[Working data]

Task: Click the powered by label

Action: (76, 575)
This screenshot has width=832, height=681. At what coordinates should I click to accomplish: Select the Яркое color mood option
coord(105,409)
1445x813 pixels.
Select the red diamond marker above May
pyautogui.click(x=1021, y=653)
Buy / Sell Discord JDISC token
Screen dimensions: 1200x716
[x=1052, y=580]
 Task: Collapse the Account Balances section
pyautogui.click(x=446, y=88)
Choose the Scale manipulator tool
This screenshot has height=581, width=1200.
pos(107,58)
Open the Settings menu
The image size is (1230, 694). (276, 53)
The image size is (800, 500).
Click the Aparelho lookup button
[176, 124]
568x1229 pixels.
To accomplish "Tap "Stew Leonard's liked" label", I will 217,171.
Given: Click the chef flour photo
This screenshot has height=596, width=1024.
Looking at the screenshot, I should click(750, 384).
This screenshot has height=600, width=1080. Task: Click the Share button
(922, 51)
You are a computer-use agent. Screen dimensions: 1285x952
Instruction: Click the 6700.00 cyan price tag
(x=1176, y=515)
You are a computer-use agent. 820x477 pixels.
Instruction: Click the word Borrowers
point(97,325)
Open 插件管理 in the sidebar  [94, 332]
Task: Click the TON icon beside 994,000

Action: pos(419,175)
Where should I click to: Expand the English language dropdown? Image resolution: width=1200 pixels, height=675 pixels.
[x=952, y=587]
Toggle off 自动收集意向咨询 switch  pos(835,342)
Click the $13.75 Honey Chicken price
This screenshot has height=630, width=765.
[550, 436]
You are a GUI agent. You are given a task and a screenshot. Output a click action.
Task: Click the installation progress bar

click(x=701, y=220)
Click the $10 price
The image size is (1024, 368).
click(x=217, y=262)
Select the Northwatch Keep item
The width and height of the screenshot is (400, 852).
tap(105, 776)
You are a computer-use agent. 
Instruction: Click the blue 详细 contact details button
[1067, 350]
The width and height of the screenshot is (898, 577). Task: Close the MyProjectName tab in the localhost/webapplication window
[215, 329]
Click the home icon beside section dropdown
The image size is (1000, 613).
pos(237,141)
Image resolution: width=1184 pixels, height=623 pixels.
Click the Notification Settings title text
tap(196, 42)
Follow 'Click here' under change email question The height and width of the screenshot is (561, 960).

[/Working data]

— Instructions to follow —
All of the data above is to be transcribed without alteration.

— Result of the exercise —
Task: Click the powered by label

Action: (76, 575)
This screenshot has width=832, height=681. At what coordinates should I click to accomplish: Select the Яркое color mood option
coord(105,409)
1445x813 pixels.
Select the red diamond marker above May
pyautogui.click(x=1021, y=653)
Buy / Sell Discord JDISC token
Screen dimensions: 1200x716
[x=1052, y=580]
 Task: Collapse the Account Balances section
pyautogui.click(x=446, y=88)
Choose the Scale manipulator tool
This screenshot has height=581, width=1200.
pos(107,58)
Open the Settings menu
The image size is (1230, 694). (276, 53)
The image size is (800, 500).
Click the Aparelho lookup button
[176, 124]
568x1229 pixels.
To accomplish "Tap "Stew Leonard's liked" label", I will 217,171.
Given: Click the chef flour photo
This screenshot has height=596, width=1024.
Looking at the screenshot, I should click(750, 384).
This screenshot has height=600, width=1080. Task: Click the Share button
(922, 51)
You are a computer-use agent. Screen dimensions: 1285x952
Instruction: Click the 6700.00 cyan price tag
(x=1176, y=515)
You are a computer-use agent. 820x477 pixels.
Instruction: Click the word Borrowers
point(97,325)
Open 插件管理 in the sidebar  [94, 332]
Task: Click the TON icon beside 994,000

Action: pos(419,175)
Where should I click to: Expand the English language dropdown? Image resolution: width=1200 pixels, height=675 pixels.
[x=952, y=587]
Toggle off 自动收集意向咨询 switch  pos(835,342)
Click the $13.75 Honey Chicken price
This screenshot has height=630, width=765.
[550, 436]
You are a GUI agent. You are given a task and a screenshot. Output a click action.
Task: Click the installation progress bar

click(x=701, y=220)
Click the $10 price
The image size is (1024, 368).
click(x=217, y=262)
Select the Northwatch Keep item
The width and height of the screenshot is (400, 852).
tap(105, 776)
You are a computer-use agent. 
Instruction: Click the blue 详细 contact details button
[1067, 350]
The width and height of the screenshot is (898, 577). Task: Close the MyProjectName tab in the localhost/webapplication window
[215, 329]
Click the home icon beside section dropdown
The image size is (1000, 613).
pos(237,141)
Image resolution: width=1184 pixels, height=623 pixels.
Click the Notification Settings title text
tap(196, 42)
Follow 'Click here' under change email question The height and width of the screenshot is (561, 960).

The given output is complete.